I occasionally post on these pages in January about the agonies of preparing my own tax return. As a retired tax inspector, I often wonder whether I am less or more compliant than the average taxpayer, on the same spectrum as the dentist’s own teeth being a mess and the builder’s house having falling roof tiles. But with the writing and teaching I do I am, frankly, an extremely small business so I also wonder whether I have the same characteristics as other extremely small businesses.
For example: what were you doing eighteen months ago? I am looking at a payment statement from the spring of 2016 which will of course fall into my 16/17 accounts which will be included in the return I will have completed in, gulp, eight days.
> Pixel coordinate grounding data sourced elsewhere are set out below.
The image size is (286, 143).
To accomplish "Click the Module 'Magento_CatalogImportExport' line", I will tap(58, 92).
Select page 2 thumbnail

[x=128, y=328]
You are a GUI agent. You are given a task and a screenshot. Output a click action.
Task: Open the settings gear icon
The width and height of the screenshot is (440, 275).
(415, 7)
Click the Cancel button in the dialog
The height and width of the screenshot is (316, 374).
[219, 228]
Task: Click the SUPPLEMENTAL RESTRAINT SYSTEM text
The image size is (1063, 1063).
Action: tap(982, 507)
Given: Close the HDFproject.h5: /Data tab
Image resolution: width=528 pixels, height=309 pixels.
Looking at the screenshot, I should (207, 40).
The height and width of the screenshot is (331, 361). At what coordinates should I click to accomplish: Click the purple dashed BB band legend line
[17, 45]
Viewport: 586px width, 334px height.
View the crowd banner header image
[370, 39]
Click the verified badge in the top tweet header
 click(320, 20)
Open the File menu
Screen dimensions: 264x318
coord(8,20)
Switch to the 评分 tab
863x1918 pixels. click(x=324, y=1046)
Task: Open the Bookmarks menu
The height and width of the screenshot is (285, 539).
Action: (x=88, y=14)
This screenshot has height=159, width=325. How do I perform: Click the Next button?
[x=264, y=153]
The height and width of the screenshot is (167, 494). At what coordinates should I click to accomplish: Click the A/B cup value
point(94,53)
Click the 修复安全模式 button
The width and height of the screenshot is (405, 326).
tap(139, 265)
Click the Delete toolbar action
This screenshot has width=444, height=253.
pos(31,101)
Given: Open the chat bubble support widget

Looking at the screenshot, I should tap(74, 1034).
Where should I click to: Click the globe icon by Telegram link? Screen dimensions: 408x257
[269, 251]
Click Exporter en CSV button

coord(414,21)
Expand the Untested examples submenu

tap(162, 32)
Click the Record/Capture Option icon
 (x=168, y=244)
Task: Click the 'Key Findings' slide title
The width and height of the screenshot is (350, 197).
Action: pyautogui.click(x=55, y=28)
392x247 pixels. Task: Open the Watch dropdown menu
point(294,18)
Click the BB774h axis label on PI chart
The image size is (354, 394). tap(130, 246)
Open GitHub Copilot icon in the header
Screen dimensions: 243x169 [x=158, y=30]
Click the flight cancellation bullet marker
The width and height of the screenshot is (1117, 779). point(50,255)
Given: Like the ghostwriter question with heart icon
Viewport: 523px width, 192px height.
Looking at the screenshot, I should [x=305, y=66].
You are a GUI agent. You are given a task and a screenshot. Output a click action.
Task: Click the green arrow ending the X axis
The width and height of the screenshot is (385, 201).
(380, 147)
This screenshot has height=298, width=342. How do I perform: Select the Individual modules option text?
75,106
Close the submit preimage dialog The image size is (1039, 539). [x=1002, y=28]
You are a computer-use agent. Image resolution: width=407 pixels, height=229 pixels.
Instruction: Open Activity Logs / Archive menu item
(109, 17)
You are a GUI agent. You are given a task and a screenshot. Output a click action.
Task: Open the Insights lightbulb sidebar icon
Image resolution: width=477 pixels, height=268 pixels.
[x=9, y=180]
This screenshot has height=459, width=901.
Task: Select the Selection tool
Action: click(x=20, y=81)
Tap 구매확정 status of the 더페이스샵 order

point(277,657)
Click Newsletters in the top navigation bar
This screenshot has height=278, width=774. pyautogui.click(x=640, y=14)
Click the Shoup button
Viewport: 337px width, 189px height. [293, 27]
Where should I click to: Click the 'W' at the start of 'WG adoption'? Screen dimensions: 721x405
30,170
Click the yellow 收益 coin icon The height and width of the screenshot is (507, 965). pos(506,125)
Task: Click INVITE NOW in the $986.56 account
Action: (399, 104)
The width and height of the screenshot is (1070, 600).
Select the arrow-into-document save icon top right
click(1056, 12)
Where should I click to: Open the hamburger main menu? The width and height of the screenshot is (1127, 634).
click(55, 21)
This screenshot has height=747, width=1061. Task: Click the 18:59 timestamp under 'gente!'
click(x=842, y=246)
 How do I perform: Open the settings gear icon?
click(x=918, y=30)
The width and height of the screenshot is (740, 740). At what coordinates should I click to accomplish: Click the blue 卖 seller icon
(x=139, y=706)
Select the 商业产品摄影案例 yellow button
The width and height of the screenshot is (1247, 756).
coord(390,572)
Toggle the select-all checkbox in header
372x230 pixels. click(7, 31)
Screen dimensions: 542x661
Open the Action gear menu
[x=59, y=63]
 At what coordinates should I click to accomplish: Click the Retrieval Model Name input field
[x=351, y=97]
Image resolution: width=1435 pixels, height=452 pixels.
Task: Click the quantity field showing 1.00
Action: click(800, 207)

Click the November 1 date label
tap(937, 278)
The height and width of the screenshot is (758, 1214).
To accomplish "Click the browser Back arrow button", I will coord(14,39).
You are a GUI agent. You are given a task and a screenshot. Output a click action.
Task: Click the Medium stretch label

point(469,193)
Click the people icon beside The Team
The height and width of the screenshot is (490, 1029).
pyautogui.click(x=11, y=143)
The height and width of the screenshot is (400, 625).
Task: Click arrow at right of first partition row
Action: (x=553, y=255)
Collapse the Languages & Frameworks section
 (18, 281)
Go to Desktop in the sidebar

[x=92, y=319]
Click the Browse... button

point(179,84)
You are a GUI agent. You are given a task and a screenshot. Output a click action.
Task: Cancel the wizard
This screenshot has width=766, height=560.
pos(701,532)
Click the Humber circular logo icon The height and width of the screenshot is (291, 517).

It is for a few hundred pounds and I had, frankly, forgotten doing the work at all until I found the statement helpfully placed in the right month in my account book. (Yes, I keep my records on paper.)
Now that I remember the gig I also remember that it was a one-off, where they also paid for my hotel and train fare. It doesn’t say on the statement whether this is payment for the work itself, or includes the reimbursement for the train fare. I vaguely remember they reimbursed the hotel directly so I don’t need to worry about that, but do I need to include the train fare in my accounts or not?
If they paid for the work and reimbursed me for the train fare in one cheque, then I need to include the cost of the train fare in my accounts expenses. If they paid for the train fare on a different date or by cash or in some other way, well, the fare and the repayment cancel each other out and I don’t need to include anything in my accounts (or, to be picky, I need to include both).
What I’m actually going to do, of course, is stick the amount of the cheque in my accounts as takings and forget about the train fare, on the grounds that you never mess with the Revenue by under declaring your takings, but that a train fare I might or might not have paid eighteen months ago is neither here nor there.
Of course, if the fabled free software for MTD existed, I would move to keeping my records electronically. I did accept a free trial of some software and found it remarkably easy to have invoices that generated and numbered themselves and added themselves up. However at the end of the free trial the monthly subscription was more than my average monthly turnover so I had to decline.
In short, if there was free software I would use it. If there was free software I would know whether the payment I received was net or gross and my accounts would be that much more accurate. This is why I believe MTD is a customer service initiative and not a money-making device: it’s expenses that I fail to record, not takings. Is it just me?